- [Assignment] In the listing below, find every line containing "pregătește" and copy it out.

- [Supplied information]
++++++
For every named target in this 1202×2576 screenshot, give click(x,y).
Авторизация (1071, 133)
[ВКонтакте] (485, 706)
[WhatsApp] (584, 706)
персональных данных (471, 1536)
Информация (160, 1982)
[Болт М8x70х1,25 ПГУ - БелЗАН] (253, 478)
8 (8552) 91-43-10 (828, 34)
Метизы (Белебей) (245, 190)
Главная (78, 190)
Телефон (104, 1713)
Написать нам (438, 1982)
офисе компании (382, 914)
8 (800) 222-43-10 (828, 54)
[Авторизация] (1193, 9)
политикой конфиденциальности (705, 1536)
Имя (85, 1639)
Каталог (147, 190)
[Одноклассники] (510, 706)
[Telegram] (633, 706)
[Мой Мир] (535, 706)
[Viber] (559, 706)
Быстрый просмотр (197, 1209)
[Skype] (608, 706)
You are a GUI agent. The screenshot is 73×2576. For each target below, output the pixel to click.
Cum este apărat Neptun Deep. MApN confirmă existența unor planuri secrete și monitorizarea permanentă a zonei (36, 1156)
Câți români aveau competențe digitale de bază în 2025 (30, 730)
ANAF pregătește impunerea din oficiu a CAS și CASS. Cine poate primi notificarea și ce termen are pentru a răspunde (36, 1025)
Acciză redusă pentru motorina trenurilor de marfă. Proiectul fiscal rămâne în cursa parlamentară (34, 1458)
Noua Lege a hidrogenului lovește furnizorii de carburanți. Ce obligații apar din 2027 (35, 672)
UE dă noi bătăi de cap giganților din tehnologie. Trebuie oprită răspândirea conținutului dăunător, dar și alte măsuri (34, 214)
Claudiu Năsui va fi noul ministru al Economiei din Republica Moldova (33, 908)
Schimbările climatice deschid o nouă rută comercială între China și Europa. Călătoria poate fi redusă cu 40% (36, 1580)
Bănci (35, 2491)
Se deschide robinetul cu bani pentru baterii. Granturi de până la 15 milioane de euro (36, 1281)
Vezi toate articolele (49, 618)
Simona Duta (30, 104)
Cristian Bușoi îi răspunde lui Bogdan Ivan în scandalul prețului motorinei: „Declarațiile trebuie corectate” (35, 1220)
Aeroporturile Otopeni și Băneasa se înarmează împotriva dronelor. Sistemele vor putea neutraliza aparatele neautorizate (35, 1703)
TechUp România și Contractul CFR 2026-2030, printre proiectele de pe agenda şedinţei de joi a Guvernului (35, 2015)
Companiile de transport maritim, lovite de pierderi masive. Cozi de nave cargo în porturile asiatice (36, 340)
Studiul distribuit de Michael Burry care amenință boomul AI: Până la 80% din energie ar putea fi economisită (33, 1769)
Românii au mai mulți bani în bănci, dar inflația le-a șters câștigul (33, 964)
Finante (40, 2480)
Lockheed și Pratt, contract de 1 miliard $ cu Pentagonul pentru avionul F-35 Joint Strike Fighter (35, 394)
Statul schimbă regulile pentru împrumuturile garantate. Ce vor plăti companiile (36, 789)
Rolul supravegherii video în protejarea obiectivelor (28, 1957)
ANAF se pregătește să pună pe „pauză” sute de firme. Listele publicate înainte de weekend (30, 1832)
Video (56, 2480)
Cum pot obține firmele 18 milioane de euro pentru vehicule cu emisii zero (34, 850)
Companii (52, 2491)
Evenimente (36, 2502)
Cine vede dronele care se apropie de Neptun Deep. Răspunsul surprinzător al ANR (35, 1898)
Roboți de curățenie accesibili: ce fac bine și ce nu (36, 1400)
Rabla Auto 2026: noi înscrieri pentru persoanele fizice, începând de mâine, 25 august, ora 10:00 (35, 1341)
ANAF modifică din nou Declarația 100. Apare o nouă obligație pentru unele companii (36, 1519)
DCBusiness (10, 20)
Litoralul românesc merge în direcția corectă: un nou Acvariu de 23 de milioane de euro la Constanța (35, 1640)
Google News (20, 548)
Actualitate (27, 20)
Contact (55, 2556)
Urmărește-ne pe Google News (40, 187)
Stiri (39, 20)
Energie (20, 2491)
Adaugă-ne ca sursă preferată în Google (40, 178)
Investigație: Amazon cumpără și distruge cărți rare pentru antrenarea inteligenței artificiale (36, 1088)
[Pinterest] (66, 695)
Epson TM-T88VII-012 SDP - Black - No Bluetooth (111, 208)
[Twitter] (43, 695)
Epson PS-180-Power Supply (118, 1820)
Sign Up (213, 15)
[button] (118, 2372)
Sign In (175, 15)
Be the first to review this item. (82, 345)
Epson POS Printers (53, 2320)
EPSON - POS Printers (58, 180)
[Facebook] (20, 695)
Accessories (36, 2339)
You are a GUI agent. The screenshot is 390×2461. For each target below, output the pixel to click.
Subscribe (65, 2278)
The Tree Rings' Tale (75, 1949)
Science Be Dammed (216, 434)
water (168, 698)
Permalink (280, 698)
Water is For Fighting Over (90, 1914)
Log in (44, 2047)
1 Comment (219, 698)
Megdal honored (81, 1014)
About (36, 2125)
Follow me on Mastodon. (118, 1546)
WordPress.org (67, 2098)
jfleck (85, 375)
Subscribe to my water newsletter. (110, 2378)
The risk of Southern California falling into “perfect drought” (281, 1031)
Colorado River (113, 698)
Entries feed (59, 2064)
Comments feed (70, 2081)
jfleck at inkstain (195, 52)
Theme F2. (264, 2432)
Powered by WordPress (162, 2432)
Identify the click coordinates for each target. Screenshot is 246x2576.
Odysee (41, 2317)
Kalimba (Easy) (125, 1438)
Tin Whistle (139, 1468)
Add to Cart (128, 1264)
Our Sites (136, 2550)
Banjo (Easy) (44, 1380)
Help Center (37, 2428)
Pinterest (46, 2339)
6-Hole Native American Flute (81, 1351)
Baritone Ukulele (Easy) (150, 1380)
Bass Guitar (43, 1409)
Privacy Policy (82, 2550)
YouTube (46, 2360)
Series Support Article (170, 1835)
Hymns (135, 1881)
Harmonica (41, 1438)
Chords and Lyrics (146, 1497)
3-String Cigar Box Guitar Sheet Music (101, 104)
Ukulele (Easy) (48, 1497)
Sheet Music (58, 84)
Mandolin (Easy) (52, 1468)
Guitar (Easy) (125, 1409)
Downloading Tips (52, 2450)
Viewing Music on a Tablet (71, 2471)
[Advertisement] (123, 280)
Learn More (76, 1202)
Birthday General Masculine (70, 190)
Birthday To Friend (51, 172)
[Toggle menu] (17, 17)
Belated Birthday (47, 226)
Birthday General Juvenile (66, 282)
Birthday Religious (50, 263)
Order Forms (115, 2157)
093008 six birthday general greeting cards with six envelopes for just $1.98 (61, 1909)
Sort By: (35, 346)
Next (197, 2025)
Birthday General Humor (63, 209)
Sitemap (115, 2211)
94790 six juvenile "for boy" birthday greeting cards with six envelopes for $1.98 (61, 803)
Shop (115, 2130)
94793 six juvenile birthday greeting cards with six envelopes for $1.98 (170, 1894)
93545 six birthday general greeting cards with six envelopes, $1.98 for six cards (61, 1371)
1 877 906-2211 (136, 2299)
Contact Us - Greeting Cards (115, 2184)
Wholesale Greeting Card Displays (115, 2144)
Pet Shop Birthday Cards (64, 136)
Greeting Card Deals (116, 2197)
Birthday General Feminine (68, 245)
++++++
- [Your response]
ANAF pregătește impunerea din oficiu a CAS și CASS. Cine poate primi notificarea și ce termen are pentru a răspunde (36, 1025)
ANAF se pregătește să pună pe „pauză” sute de firme. Listele publicate înainte de weekend (30, 1832)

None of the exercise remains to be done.